Tristeza y soledad en panteones de Reforma

Por primera vez en la historia de la celebración del Día de Muertos, en los panteones se sintió la tristeza y soledad ante la poca presencia de visitantes que en años anteriores abarrotaban los camposantos, haciendo de esta una fiesta familiar.

Desde las primeras horas de este 2 de noviembre, elementos de Protección Civil, policías y de la dirección de reglamento, así como Tránsito Estatal y Municipal, se dieron cita en la entrada de los principales panteones de la ciudad de Reforma, con el fin de alistar el protocolo de salud y coordinar la entrada y salida de los visitantes.

La copiosa lluvia de la mañana obligaba a las personas a guarecerse bajo las carpas, mientras que los vendedores de  veladoras, flores, velas y coronas cubrían sus ventas para evitar que se mojaran.  

A medida que transcurrían las horas, uno que otro familiar se acercaba a la entrada de los dos principales panteones, el central y el de la colonia UNE, donde varios jóvenes del grupo de Regeneración por Reforma entregaban en forma gratuita flores de cempasúchil

Al momento de ingresar al camposanto se llevaba un registro de las personas que llegaban, a las que se les obligaba portar cubrebocas, aplicarse gel antibacterial y la toma de temperatura, al tiempo que se les indicaba que el tiempo en el interior era de media hora y la salida sería por  la otra entrada del panteón.
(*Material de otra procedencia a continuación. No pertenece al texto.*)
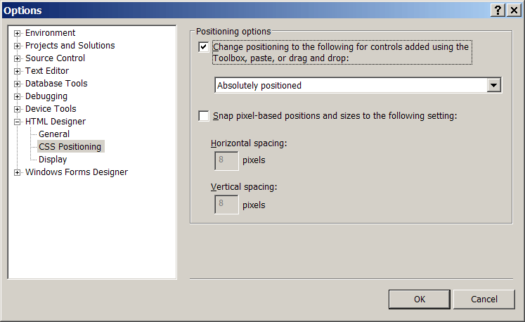The height and width of the screenshot is (322, 525).
Task: Collapse the HTML Designer node
Action: click(18, 122)
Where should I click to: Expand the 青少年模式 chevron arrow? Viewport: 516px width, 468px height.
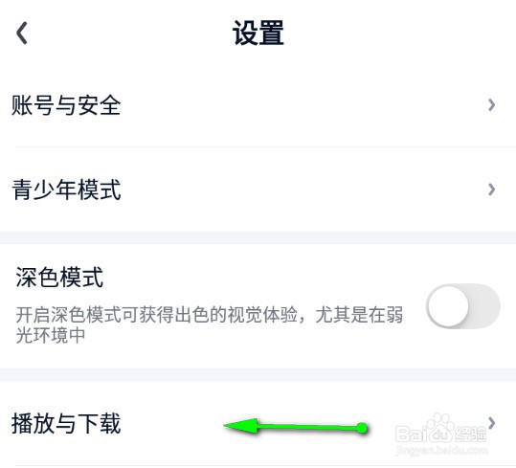click(491, 189)
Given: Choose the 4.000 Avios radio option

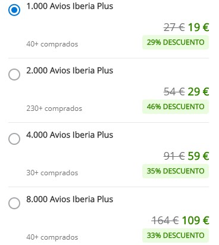Looking at the screenshot, I should pos(14,139).
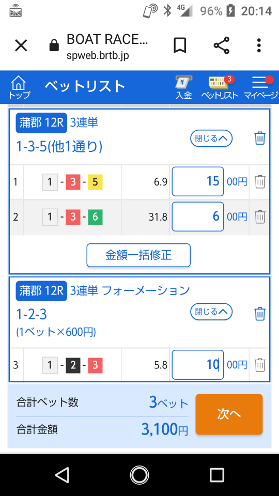Open the マイページ hamburger menu

[x=261, y=87]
A media mañana se presentaron elementos de la Dirección de Protección contra Riesgos Sanitarios, quienes encabezados por Loisel Álvarez Escolástico, supervisaron los trabajos de sanidad y protocolos para la entrada a los panteones, mientras promocionaban el reto de 14 días con cubrebocas, el cual dio inicio desde el pasado 30 de octubre, para terminar el 13 de noviembre, con el propósito de evitar contagios de Covid-19.

En el interior de los panteones la tristeza y la soledad reinaba en las  sepulturas, debido a que por la pandemia y las copiosas lluvias de los últimos días, las familias prefirieron quedarse en casa, mientras que las que llegaron fueron mínimas, y no se sentía la alegría de las familias conviviendo, ya que además se prohibió la entrada de alimentos y el ingreso no mayor a tres visitantes por familia.